Kernel level garbage-collection discussion

Discussions on more advanced topics such as monolithic vs micro-kernels, transactional memory models, and paging vs segmentation should go here. Use this forum to expand and improve the wiki!
User avatar
dozniak
Member
Member
Posts: 723
Joined: Thu Jul 12, 2012 7:29 am
Location: Tallinn, Estonia

Re: Kernel level garbage-collection discussion

Post by dozniak »

Just remember, that when GC is running all other threads are stopped.

If you put GC at the lowest level, this means that for running a GC loop you will have to stop all the threads on the machine in entirety.
Learn to read.
OSwhatever
Member
Member
Posts: 595
Joined: Mon Jul 05, 2010 4:15 pm

Re: Kernel level garbage-collection discussion

Post by OSwhatever »

tjmonk15 wrote:bluemoon and OSWhatever: Locks aren't really problem in terms of GC due to the fact the the GC should not need locks period. It simply "loops" over all "objects" and determines if there are any references to it. If the reference count changes mid check, it is likely decreasing by 1, in which case it will be collected next check (if it reached 0), or it is increasing by 1 (where the count was already >= 1) and shouldn't be collected anyways.

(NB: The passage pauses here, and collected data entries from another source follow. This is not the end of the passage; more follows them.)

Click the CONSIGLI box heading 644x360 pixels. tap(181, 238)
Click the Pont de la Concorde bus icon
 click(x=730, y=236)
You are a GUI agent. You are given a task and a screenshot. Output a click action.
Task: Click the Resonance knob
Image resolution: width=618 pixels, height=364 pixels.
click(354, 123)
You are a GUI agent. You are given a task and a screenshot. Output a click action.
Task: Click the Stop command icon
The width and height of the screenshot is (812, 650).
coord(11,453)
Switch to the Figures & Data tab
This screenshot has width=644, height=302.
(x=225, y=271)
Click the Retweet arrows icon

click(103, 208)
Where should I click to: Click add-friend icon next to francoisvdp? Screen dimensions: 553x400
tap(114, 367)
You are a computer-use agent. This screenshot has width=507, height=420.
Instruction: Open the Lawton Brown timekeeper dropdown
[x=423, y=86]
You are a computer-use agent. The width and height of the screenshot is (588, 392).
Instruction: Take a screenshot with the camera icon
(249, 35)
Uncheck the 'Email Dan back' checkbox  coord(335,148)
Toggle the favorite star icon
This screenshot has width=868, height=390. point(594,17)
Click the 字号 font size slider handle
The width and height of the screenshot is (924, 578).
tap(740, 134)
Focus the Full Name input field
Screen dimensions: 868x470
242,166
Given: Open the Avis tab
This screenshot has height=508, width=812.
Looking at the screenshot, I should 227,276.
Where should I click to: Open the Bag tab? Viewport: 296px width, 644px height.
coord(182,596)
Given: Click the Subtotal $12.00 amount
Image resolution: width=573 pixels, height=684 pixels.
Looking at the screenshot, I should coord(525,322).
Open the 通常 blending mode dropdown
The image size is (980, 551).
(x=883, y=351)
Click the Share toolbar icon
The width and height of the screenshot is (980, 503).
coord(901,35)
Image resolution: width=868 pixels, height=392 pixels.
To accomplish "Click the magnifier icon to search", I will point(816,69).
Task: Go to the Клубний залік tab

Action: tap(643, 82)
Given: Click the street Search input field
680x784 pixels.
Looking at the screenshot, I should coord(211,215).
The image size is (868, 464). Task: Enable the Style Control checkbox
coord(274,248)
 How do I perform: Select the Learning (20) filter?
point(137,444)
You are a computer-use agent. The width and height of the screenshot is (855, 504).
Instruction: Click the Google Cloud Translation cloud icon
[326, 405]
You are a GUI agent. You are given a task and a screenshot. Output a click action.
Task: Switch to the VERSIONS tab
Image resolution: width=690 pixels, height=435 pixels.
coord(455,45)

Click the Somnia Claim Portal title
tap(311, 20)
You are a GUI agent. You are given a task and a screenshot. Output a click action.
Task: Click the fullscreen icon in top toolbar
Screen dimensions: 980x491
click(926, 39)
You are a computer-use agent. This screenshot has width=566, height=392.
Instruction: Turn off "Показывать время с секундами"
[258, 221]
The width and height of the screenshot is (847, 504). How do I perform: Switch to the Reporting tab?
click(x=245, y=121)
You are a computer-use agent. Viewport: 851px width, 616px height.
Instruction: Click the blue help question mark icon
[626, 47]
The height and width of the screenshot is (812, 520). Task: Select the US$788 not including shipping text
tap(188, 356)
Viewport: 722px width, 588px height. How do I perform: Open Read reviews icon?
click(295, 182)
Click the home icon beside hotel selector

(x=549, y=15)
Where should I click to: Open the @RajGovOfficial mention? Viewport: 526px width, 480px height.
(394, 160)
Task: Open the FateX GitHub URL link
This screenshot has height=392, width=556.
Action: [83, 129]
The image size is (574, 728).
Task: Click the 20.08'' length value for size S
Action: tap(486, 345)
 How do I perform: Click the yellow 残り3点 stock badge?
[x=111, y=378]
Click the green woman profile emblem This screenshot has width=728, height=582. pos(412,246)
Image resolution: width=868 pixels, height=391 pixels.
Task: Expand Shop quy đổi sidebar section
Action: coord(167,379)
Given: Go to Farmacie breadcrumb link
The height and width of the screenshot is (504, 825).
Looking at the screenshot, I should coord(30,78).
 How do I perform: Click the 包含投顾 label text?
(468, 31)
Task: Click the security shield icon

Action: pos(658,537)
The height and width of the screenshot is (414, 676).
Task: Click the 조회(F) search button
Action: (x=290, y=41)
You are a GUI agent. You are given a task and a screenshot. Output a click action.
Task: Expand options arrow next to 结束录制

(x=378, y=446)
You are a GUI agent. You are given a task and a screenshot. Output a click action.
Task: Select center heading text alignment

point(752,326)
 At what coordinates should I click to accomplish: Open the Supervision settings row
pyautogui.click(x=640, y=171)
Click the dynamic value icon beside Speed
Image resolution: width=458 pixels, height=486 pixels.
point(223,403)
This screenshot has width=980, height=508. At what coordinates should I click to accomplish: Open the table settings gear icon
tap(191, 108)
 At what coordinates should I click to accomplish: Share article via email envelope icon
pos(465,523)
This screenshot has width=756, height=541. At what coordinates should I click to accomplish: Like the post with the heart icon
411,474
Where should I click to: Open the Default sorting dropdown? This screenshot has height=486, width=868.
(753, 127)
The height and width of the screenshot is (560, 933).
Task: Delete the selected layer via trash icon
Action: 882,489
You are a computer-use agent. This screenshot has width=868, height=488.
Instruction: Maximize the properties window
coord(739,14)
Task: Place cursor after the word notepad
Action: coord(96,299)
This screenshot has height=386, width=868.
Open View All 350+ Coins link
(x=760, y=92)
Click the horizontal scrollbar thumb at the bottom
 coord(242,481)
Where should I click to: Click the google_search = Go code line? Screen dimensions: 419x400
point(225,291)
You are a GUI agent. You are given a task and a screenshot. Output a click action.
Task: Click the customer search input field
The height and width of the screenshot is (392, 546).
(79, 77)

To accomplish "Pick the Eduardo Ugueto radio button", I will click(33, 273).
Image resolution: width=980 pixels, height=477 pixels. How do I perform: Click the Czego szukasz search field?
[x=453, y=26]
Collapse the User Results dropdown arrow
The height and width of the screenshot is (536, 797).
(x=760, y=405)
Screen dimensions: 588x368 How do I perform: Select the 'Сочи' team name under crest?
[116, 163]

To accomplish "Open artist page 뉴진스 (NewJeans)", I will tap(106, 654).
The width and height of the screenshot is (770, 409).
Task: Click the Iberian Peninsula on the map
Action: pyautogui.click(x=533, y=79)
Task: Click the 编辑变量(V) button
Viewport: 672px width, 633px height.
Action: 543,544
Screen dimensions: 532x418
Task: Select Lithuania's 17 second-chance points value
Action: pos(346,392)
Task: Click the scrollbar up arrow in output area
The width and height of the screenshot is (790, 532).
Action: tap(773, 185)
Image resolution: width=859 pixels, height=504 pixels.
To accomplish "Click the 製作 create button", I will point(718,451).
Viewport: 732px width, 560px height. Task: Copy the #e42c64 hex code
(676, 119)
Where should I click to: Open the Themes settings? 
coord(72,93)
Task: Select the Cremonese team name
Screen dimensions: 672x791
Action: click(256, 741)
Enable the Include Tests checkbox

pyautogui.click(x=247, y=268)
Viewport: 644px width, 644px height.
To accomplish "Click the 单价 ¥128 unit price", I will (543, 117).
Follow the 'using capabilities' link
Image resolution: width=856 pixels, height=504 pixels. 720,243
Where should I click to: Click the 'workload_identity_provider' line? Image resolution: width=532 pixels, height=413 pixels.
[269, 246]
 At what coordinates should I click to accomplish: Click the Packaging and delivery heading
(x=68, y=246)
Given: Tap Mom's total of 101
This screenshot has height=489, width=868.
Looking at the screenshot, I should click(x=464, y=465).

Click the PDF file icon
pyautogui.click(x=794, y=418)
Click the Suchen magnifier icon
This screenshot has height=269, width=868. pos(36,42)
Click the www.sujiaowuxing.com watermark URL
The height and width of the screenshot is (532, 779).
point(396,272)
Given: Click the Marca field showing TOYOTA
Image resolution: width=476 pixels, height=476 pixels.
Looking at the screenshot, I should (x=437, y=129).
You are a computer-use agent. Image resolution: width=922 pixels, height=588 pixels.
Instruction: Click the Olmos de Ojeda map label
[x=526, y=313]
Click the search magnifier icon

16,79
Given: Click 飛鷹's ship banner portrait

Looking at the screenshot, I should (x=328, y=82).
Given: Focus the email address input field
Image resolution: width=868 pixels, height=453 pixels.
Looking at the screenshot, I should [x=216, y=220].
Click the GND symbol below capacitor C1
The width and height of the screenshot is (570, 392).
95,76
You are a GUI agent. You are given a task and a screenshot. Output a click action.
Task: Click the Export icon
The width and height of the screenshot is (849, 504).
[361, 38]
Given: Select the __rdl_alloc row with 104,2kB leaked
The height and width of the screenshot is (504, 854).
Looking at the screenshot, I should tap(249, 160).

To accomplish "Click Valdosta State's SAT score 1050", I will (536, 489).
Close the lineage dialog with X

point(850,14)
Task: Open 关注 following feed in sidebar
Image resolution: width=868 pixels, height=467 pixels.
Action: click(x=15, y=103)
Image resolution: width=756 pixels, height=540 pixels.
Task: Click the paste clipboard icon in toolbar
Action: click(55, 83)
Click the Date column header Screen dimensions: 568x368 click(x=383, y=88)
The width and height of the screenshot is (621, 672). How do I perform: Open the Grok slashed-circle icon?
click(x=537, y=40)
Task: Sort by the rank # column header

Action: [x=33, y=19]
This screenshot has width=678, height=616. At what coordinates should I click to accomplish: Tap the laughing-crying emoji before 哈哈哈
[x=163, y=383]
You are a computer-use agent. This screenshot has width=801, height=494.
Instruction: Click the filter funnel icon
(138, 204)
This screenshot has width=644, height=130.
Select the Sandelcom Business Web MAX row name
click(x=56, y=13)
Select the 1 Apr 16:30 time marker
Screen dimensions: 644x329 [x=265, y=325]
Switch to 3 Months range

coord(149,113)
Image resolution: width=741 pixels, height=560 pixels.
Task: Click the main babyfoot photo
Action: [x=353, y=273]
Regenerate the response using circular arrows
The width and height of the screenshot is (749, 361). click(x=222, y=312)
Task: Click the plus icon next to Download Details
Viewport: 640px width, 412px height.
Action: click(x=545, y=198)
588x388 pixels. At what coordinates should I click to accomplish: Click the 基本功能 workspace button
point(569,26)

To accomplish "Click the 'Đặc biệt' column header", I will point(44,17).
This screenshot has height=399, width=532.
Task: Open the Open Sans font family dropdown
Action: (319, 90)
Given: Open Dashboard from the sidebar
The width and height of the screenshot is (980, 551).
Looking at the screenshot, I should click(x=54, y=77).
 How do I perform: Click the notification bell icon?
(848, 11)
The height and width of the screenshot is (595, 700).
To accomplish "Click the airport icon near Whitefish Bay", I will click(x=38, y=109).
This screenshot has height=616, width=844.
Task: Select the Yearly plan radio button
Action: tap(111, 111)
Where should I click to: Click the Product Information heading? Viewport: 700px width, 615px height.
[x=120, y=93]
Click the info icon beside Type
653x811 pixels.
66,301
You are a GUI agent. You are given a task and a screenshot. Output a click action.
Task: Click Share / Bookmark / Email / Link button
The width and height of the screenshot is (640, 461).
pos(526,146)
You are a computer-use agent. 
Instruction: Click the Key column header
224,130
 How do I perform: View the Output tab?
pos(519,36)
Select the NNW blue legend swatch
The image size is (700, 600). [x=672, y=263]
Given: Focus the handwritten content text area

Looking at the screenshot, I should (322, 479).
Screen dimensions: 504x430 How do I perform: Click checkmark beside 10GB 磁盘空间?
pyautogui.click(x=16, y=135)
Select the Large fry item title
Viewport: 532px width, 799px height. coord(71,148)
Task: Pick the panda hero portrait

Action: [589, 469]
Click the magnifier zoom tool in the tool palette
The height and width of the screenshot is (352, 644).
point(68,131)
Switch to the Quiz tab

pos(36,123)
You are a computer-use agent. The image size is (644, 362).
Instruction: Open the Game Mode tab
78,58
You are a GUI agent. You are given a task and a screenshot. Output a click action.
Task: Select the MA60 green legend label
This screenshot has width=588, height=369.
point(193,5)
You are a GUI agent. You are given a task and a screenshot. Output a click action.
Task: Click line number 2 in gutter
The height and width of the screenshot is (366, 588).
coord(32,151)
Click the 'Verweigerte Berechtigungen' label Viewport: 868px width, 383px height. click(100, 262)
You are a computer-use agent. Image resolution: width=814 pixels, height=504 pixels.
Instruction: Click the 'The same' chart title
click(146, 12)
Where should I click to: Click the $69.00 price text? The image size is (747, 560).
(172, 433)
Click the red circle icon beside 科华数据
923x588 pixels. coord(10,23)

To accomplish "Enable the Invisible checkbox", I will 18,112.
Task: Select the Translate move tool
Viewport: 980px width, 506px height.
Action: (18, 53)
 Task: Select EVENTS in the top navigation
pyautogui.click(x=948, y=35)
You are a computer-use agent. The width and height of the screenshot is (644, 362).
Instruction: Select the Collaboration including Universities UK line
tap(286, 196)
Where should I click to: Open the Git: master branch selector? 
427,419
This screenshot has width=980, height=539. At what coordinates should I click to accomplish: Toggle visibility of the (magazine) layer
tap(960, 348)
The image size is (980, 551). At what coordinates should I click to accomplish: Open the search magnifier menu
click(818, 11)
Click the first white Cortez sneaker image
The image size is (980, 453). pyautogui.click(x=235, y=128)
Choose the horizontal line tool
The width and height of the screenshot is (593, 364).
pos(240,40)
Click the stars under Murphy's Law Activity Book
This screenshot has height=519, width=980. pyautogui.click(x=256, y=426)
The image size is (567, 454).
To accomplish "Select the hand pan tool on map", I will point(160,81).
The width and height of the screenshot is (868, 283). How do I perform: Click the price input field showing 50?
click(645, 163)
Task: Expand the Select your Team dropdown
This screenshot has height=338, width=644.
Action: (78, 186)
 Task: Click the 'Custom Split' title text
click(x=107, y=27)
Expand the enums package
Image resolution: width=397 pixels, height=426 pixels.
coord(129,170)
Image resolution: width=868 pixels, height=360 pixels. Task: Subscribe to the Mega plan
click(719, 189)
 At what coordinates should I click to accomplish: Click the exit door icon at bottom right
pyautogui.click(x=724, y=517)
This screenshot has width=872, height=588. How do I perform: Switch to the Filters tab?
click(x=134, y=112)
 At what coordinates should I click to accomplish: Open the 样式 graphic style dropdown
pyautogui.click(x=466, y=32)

As long as at object creation the reference count is set to 1 before being added to the GC Manager, and following those assumptions above, you will never need a lock.

There are, of course, edge cases to consider, such as objects that shouldn't be GC'd, because they are found/modified using pointer arithmetic (page tables? :)) and there should be a way in the memory manager to request non-GC'd memory for this purpose.

- Monk
GC usually also implicitly mean that you have some functionality that move objects in memory in order to reduce fragmentation. Typically your Java runtime has something like this. This is however not mandatory for a GC system.
User avatar
Owen
Member
Member
Posts: 1700
Joined: Fri Jun 13, 2008 3:21 pm
Location: Cambridge, United Kingdom
Contact:

Re: Kernel level garbage-collection discussion

Post by Owen »

dozniak wrote:Just remember, that when GC is running all other threads are stopped..
Only with non-concurrent collector designs. Concurrent collector designs have existed for years (and both Java and .net use them)
User avatar
dozniak
Member
Member
Posts: 723
Joined: Thu Jul 12, 2012 7:29 am
Location: Tallinn, Estonia

Re: Kernel level garbage-collection discussion

Post by dozniak »

Owen wrote:
dozniak wrote:Just remember, that when GC is running all other threads are stopped..
Only with non-concurrent collector designs. Concurrent collector designs have existed for years (and both Java and .net use them)
As far as I understand .net concurrent collector, it uses N (where N usually equals number of processor cores) garbage collector threads to compact things faster, while all other threads are frozen waiting for GC to complete. Not sure about Java ones.
Learn to read.
FallenAvatar
Member
Member
Posts: 283
Joined: Mon Jan 03, 2011 6:58 pm

Re: Kernel level garbage-collection discussion

Post by FallenAvatar »

Owen wrote:
dozniak wrote:Just remember, that when GC is running all other threads are stopped..
Only with non-concurrent collector designs. Concurrent collector designs have existed for years (and both Java and .net use them)
For an OS level, instead of a VM level, GC solution, putting this in an idle thread and allowing it to be interupted/pre-empted would make it concurrent I guess? But really, it wouldn't matter. Especially, when you make the assumptions you can when you are at the OS level instead on at the VM(user-space) level.
OSwhatever wrote:
tjmonk15 wrote:bluemoon and OSWhatever: Locks aren't really problem in terms of GC due to the fact the the GC should not need locks period. It simply "loops" over all "objects" and determines if there are any references to it. If the reference count changes mid check, it is likely decreasing by 1, in which case it will be collected next check (if it reached 0), or it is increasing by 1 (where the count was already >= 1) and shouldn't be collected anyways.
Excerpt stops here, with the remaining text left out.